今「PHEVを買っている人」はどんな人なのか?

左上:三菱「アウトランダーPHEV」、右上:BMW「5シリーズ」、左下:メルセデス・ベンツ「Aクラス」、右下:トヨタ「RAV4 PHV」(写真:三菱自動車、BMW Japan、メルセデス・ベンツ日本、トヨタ自動車)

電動化やカーボン・ニュートラルといった話題について、クルマにあまり詳しくない人と話す機会があった。

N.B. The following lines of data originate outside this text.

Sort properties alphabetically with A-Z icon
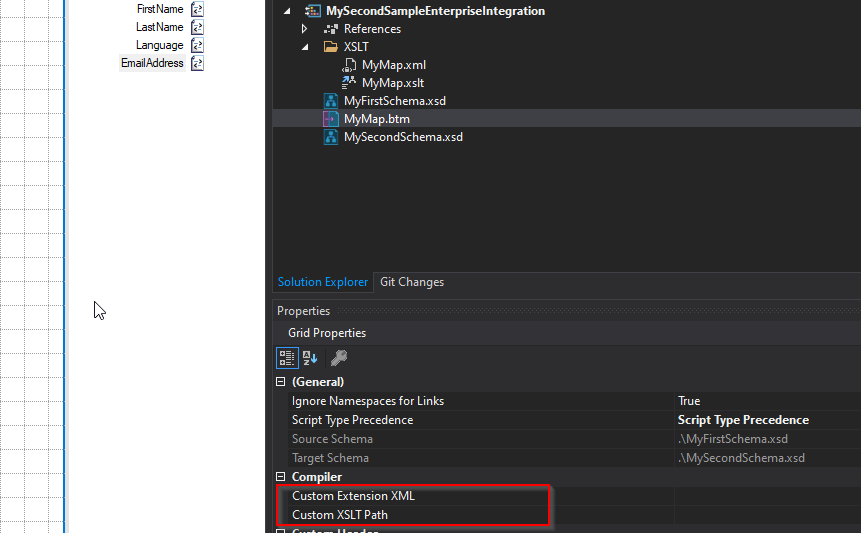Image resolution: width=861 pixels, height=533 pixels. (x=310, y=358)
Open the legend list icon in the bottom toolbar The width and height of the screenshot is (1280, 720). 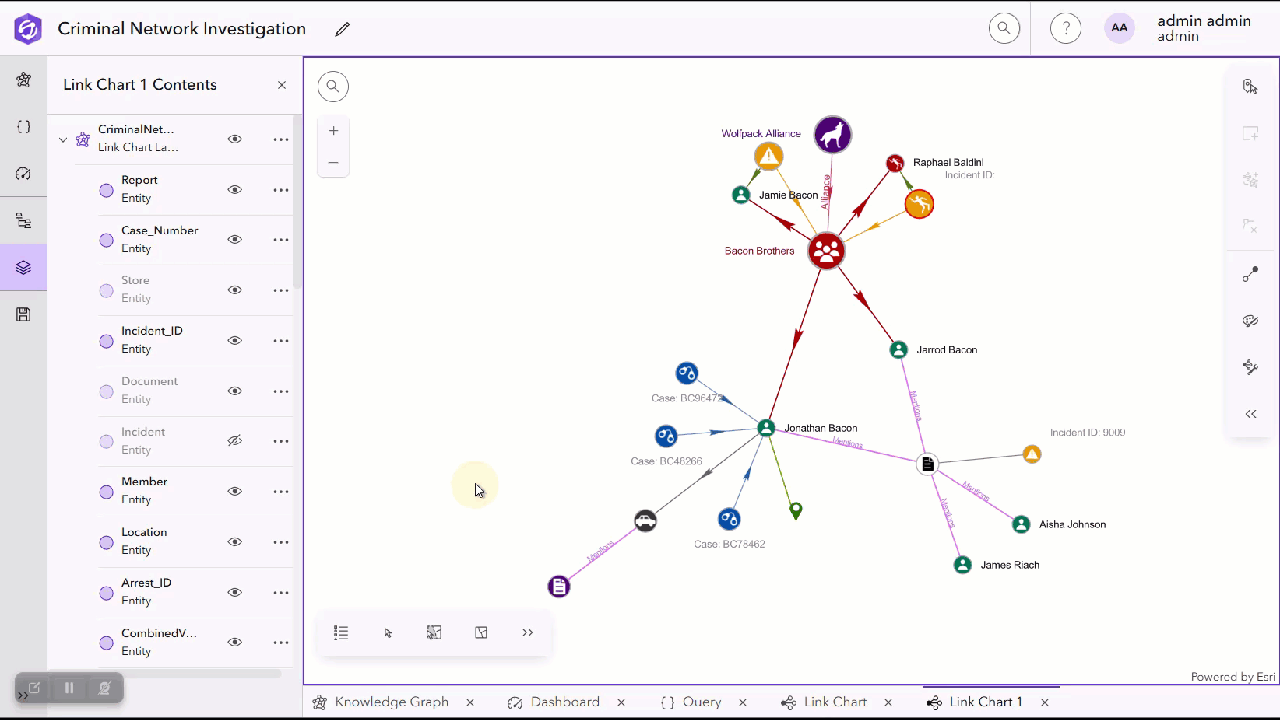point(341,632)
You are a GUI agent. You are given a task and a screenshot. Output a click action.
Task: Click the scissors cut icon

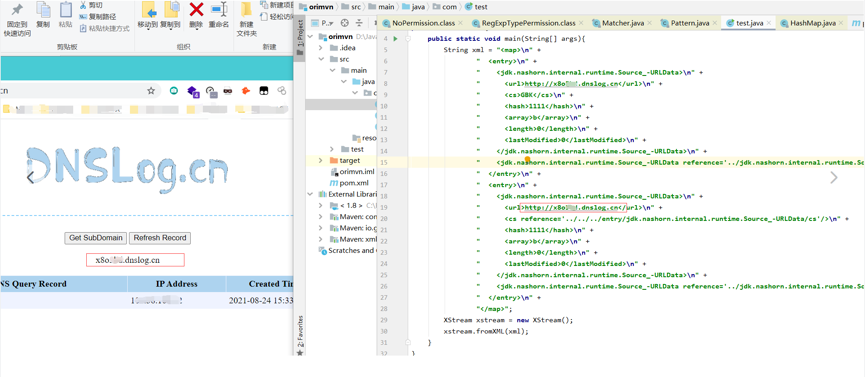[83, 5]
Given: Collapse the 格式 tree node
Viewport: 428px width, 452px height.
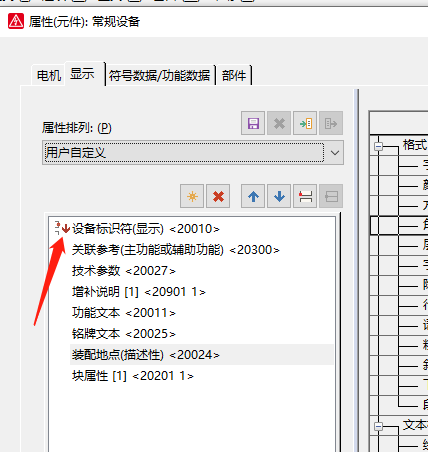Looking at the screenshot, I should point(378,146).
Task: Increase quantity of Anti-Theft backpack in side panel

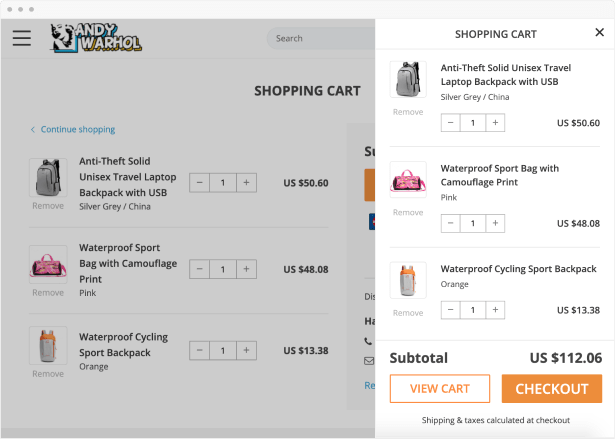Action: click(496, 123)
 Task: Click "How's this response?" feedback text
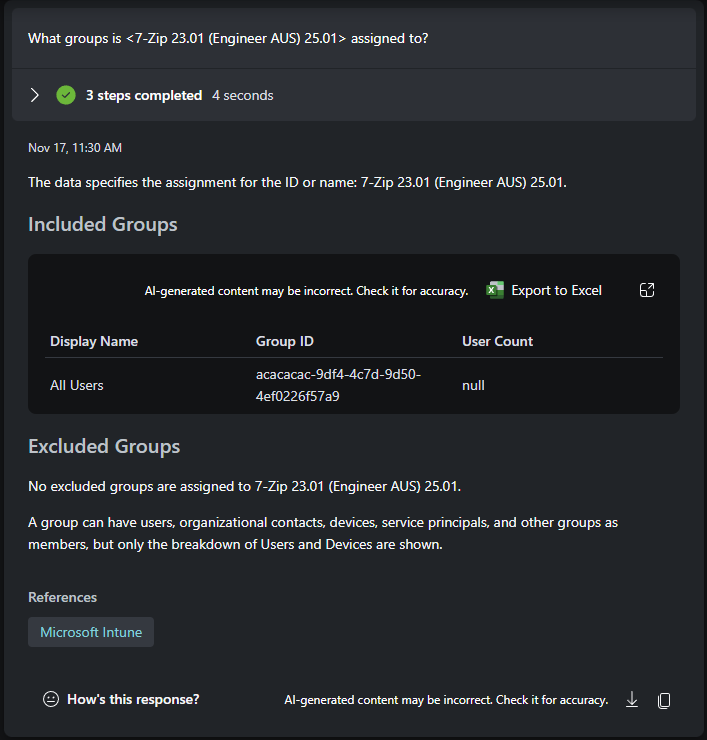tap(133, 700)
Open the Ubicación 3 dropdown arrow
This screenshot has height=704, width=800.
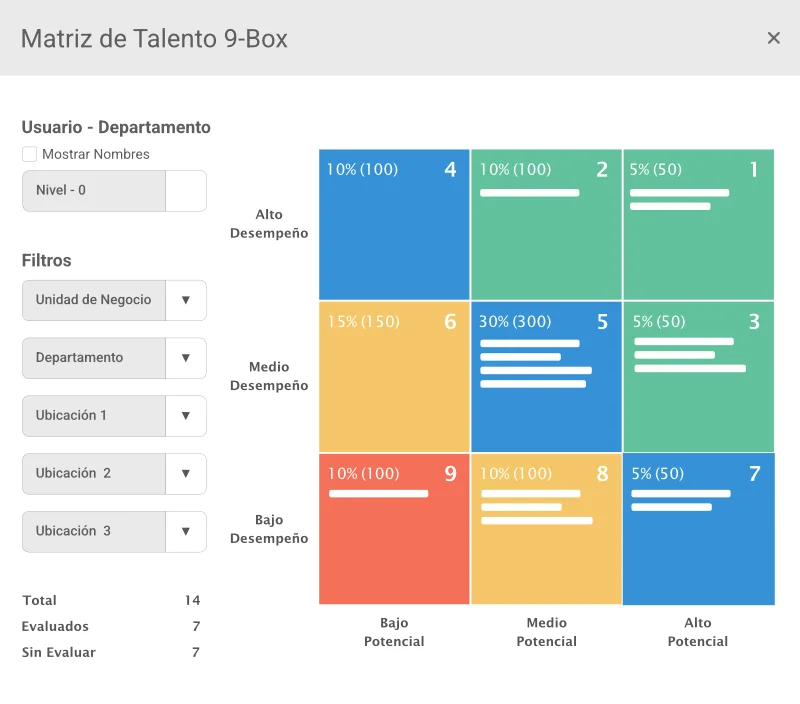[185, 532]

その人からすると、「電動化=BEV(電気自動車)ばかりが走る未来」を自然に想像するらしい。

たしかに、ボルボは2030年までにBEVだけのブランドになると発表しており、メルセデス・ベンツも2030年までに新車販売をBEVのみにすると宣言している。同様にホンダは、世界で販売する新車を2040年までにBEVかFCEV(燃料電池車)のみにする目標を掲げている。

もちろん、これらの宣言はカーボン・ニュートラルをはじめとする、地球環境保全を意識したものである。ただ、実際のところはEUやアメリカ、中国を中心に、頻繁に上書きされるルールへの適応から生じている変化でもあり、その背景には各国の産業や雇用を守るための生存戦略が見え隠れしている。

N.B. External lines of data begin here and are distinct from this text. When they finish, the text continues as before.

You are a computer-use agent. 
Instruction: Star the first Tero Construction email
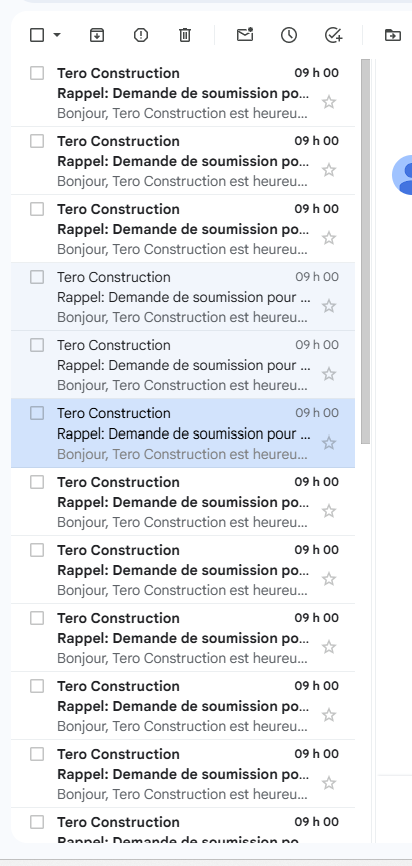[x=329, y=102]
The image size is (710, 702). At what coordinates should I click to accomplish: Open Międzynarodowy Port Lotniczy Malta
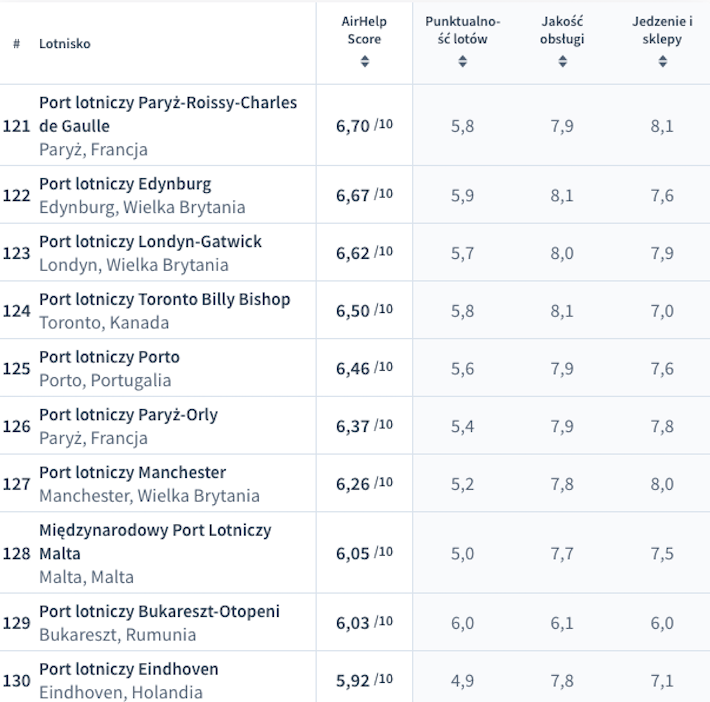(155, 542)
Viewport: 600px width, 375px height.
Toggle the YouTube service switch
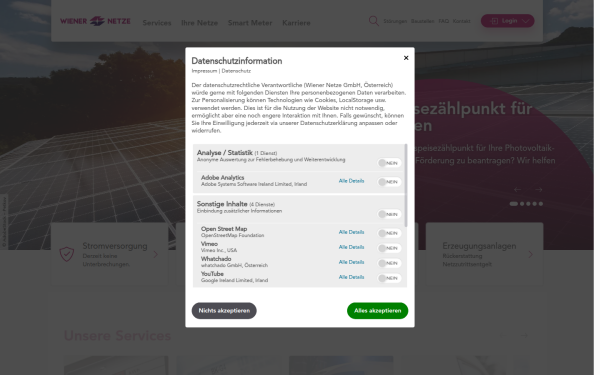tap(389, 278)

今回は、そんなBEVに注目……ではなく、ガソリン車から一足飛びにはなかなかBEVは購入しづらい、そんなユーザーニーズを取り込めているPHEV(プラグインハイブリッド車)にスポットライトをあてる。

PHEVとは、一般的なHEV(ハイブリッド車)よりも大容量のバッテリーを持ち、コンセントから直接バッテリーに充電できるハイブリッド車だ。



バッテリーで走行可能な範囲内であれば、電気自動車としての使用が可能となる。